Nessuna preghiera, nessun credo, rendono l'uomo più devoto quanto la solitudine d'un bosco che stormisce al vento, o la libera vicinanza al cielo sulle vette dei monti
Julius Kugy

sabato 29 agosto 2020

Sentiero Zandonella, Spalla del Duranno

Dalla pianura ha una visuale privilegiata: appena ti avvicini a "l'aghe" lui fa capolino, ricordandoti la sua presenza. Isolato e possente, col caratteristico becco. 

E' lui, il Duranno.

Per me ha sempre significato solitudine e ambiente selvaggio.

Quando abbandoni Erto e ti inoltri lungo la Val Zemola senti che non sono luoghi normali. Saà l'abisso che percepisci oltre il bordo della strada, sarà la fatica umana di cui sono intrise le pietre di Cava Buscada, ma niente come il Duranno, assieme alla gioia di essere al suo cospetto, ti infonde un timore reverenziale.

Un cielo scuro e lattiginoso chiude il cielo sopra Casera Mela, mentre imbocchiamo il sentiero che sale al rifugio Maniago. A tratti si indovinano le crode che fanno da contorno alla valle, ma forse sono solo effimeri miraggi che vogliono prendersi gioco di noi.
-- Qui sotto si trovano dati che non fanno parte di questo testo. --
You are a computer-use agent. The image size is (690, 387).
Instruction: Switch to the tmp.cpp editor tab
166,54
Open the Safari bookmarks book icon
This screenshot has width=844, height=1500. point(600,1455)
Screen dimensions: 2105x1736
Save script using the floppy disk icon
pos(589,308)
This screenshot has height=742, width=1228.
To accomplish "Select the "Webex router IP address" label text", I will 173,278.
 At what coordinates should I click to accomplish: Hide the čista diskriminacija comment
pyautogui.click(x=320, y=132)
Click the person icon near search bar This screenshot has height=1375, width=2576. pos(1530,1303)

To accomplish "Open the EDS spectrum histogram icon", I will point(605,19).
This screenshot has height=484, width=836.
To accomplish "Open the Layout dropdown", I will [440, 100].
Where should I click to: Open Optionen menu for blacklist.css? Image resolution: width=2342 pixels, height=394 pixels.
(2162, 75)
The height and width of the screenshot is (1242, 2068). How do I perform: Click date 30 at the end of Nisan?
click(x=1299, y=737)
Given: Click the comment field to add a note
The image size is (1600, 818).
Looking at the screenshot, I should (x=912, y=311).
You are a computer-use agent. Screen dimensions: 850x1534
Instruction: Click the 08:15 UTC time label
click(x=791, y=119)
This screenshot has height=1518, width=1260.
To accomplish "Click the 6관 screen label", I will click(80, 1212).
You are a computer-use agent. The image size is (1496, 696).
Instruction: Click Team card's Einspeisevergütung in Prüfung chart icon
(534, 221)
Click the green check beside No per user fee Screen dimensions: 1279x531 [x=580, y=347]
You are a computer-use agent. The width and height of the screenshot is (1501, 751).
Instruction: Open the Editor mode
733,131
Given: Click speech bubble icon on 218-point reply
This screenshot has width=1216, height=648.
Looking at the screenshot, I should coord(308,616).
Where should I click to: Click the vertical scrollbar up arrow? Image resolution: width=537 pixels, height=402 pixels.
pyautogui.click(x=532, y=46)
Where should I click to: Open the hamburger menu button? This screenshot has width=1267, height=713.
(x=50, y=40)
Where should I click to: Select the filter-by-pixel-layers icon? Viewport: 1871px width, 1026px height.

Il sentiero abbandona le ghiaie di fondovalle e si inerpica nel bosco rorido. L'umidità avvolge la valle, opprimendo il passo, e chiudendo ancora il cielo azzurro. E' mentre ci arrivano i primi rumori del rifugio che il cielo si apre e lascia, sotto di noi, la bassa Zemola adornata di un velluto bianco di nuvole, che nasconde agli occhi la vita lontana del fondovalle.

Il rifugio è ancora assopito: mentre una ragazza esce a salutare, diamo uno sguardo ammirato al nostro anfitrione. La sua parete sud ci sovrasta, benevola e calma. Oggi non lo disturberemo più di tanto, dal rifugio imbocchiamo il sentiero che sale a sinistra tra i mughi, e che ci porta al grande circo di pareti grigie e nere, che nasconde agli occhi la via alla forcella della Spalla. Arrivati fin sotto l'erta rocciosa si svela finalmente la rampa che sale alla forcella. Il cammino agevolato ora da qualche attrezzatura ci porta al cospetto della parete ovest del Duranno. Sbuffi di nuvole che si rincorrono scappando dal fondo della val Zemola esaltano le balze rocciose che ci si stagliano dinanzi. 











L'occhio indugia sulle ghiaie che scendono a nord e salgono verso la Cima dei Preti, in una corale preghiera alla natura selvaggia. Non è possibile non sentirsi parte di essa e sale il desiderio di sentirsi abbracciato da una tale meraviglia. Verrà il momento, ed intanto riprendiamo il passo lungo la dorsale sabbiosa che ci porta alla cima della Spalla, dove nuvole potenti come una mareggiata salgono da sud e si schiantano soffici sulla linea di cresta.



Ora ha inizio la parte più interessante del sentiero Zandonella, un gomitolo che si srotola lungo la dorsale che passa tra Cima delle Diese, Cima di Rodisegre e cima Pagnac, per poi scendere verso Casera Bedin.




Un susseguirsi di cenge e pareti aeree, tra coreografie velate che amplificano l'emozione di silenzi ritrovati dopo molti anni. Raggiunta la forcella de le Porteline caliamo lungo un canale ghiaioso verso la Val del Piave per aggirare un erto costone roccioso e risalire alla forcella de Ru de la Tia, riprendendo la dorsale di confine tra il Friuli ed il Veneto.
















Ora il cammino si addentra sui tratti più aspri e impervi, percorriamo il sentiero con intenso diletto, sorprendendoci ad ogni svolta, ad ogni quinta che si rivela. Una variante in cengia ci porta fuori da questo arcano maniero roccioso e ci accompagna Cima Pagnac, dove le difficoltà terminano ed il sentiero inizia la sua discesa.



Il sentiero prosegue attraversando erti pendii di mughi, fino ad un arduo canalino pietroso che scende lungo ed ineluttabile verso sud, fintanto che, quasi riuscendo a far dimenticare la bellezza della giornata, si lascia abbandonare per una comoda traccia tra i mughi che ci conduce nel fresco bosco di conifere, fino a Casera Bedin.